New York and the NYPD have been training for a Mumbai-like terrorist attack ever since the Mumbai attacks in November of 2008. On December 3rd, the police department conducted an extensive (and elaborately story-boarded) fictional attack on the city to test its anti-terrorist capabilities.
The Wall Street Journal obtained a memo detailing the inner workings of the attack, and just what invented horrors were lobbed at the NYPD to gauge the city's readiness. What was unique about this simulation was that unlike the attacks of September 11th, 2001, which locally was a single disastrous event, this exercise ran a series of coordinated and simultaneous attacks around the city designed precisely to cripple both the leadership of the city and its antiterrorist responsiveness.

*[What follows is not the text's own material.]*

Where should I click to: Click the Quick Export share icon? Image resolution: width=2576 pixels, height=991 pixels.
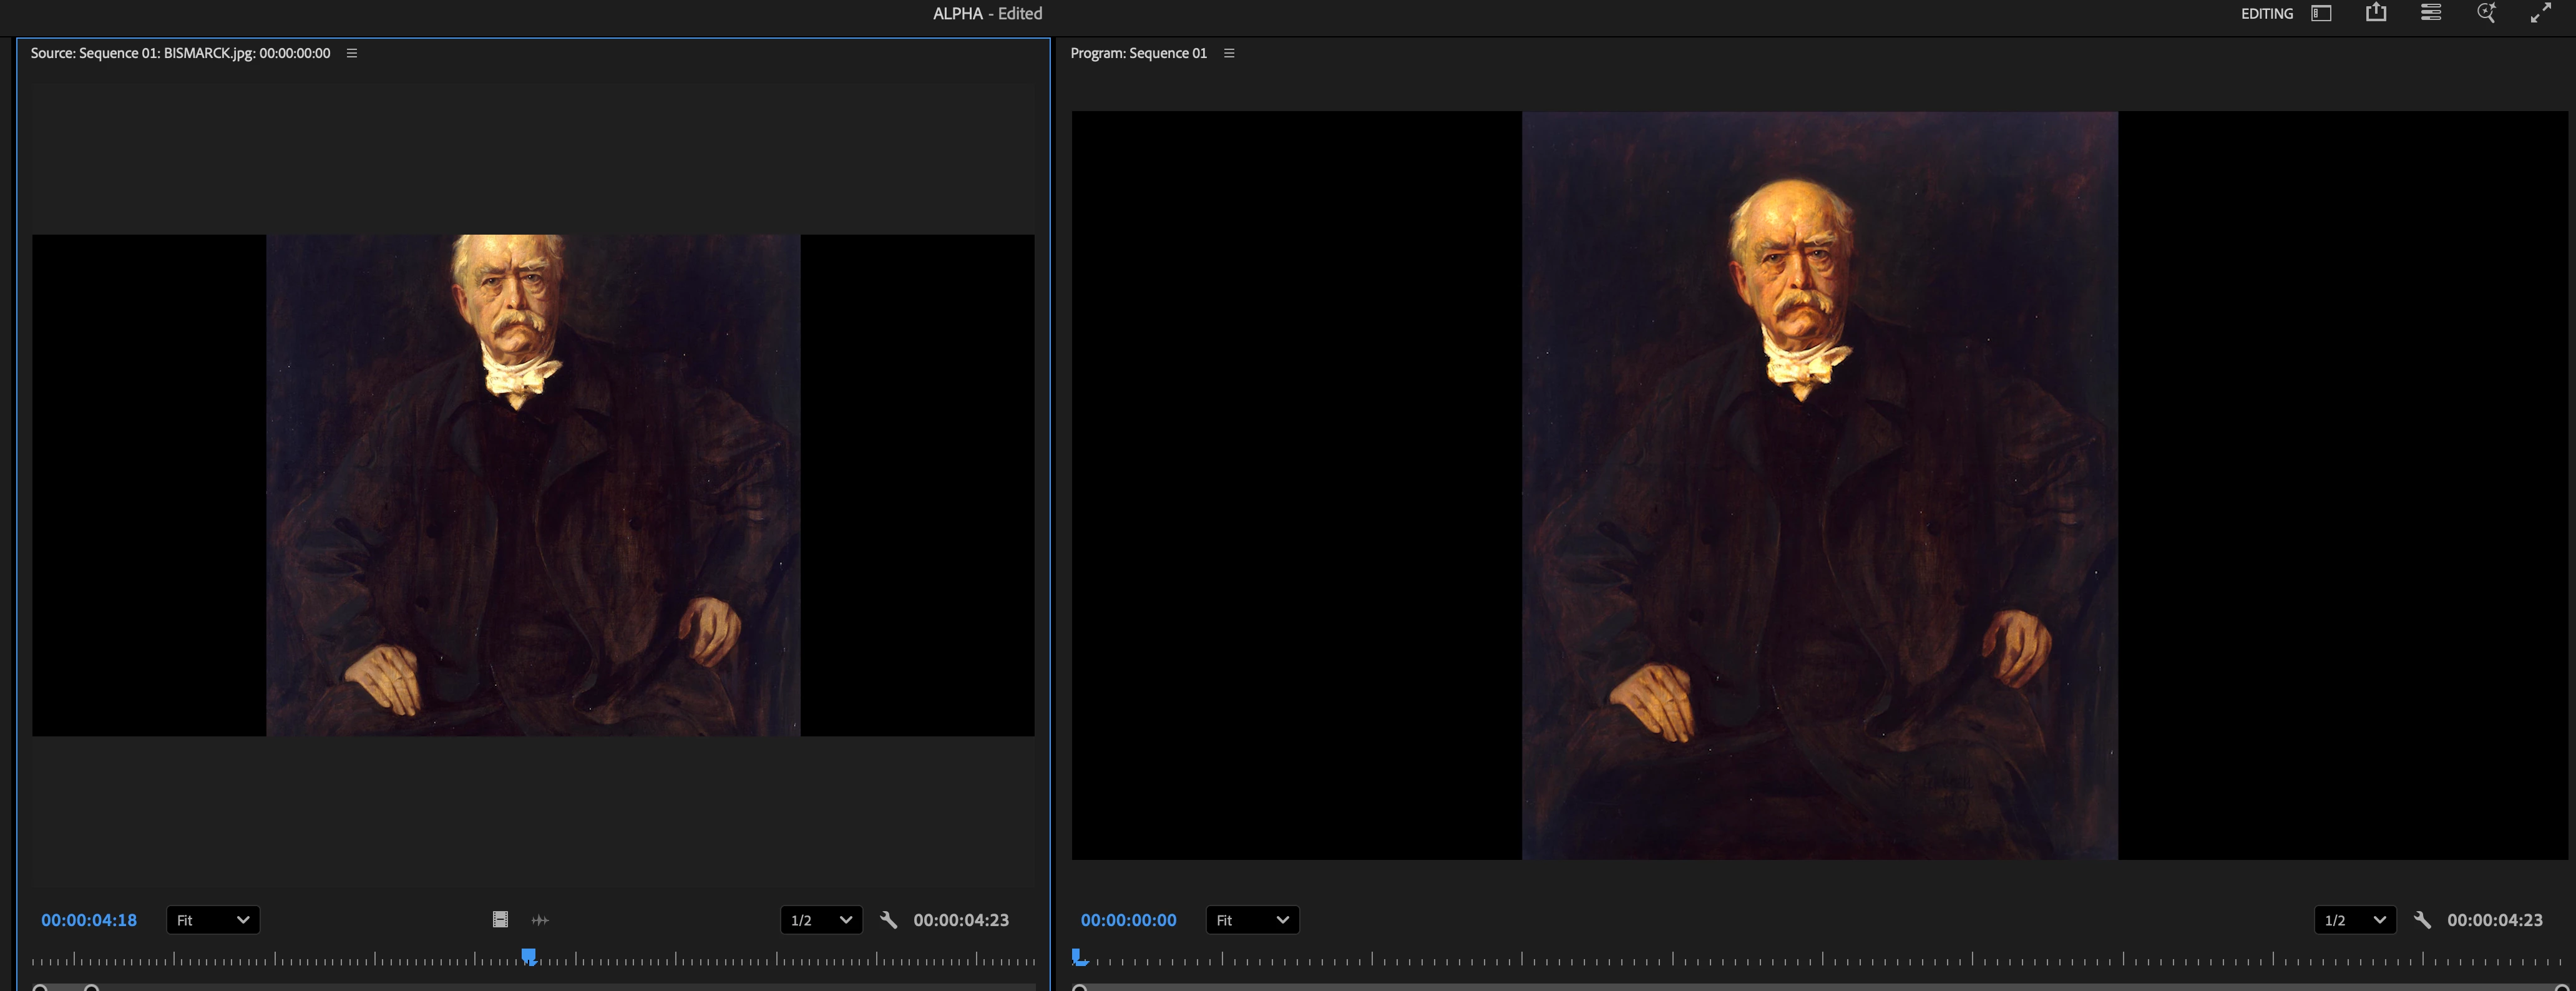tap(2376, 13)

Mirroring the attacks of Mumbai, in which 10 gunmen attacked various locations throughout the Indian capital, the events of New York's attack simulation unfolded like this:
President Obama is in town for a bill signing at the World Trade Center. At the same time, Times Square bomber Faisal Shahzad is schedule to appear in court at 10 am. A bomb goes off at City Hall station, Foley Square federal courthouse and FBI headquarters.
The president goes to the World Trade Center to sign the bill. A bomb goes off nearby, and the president is evacuated. Then, an explosion goes off in Macy's, and gunfire is also reporting at Herald Square. Police learn that gunmen have taken hostages inside of Macy's. The police chief visits Bellevue hospital; the hospital is bombed.

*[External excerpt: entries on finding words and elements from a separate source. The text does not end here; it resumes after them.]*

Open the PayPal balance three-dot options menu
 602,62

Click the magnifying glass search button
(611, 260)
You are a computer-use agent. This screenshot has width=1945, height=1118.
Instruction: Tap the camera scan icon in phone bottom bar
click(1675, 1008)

Such worst-case-scenario attacks continue in the simulation. The December 3rd simulation is the eighth such exercise the city has run, and each time police learn something. For example, this time it became clear that:
- Evacuating Macy's, which is what police did in the simulation, was actually not the best route.
- The NYPD should have blueprints for all large public spaces, especially department stores.
- City buses are a great way to evacuate civilians.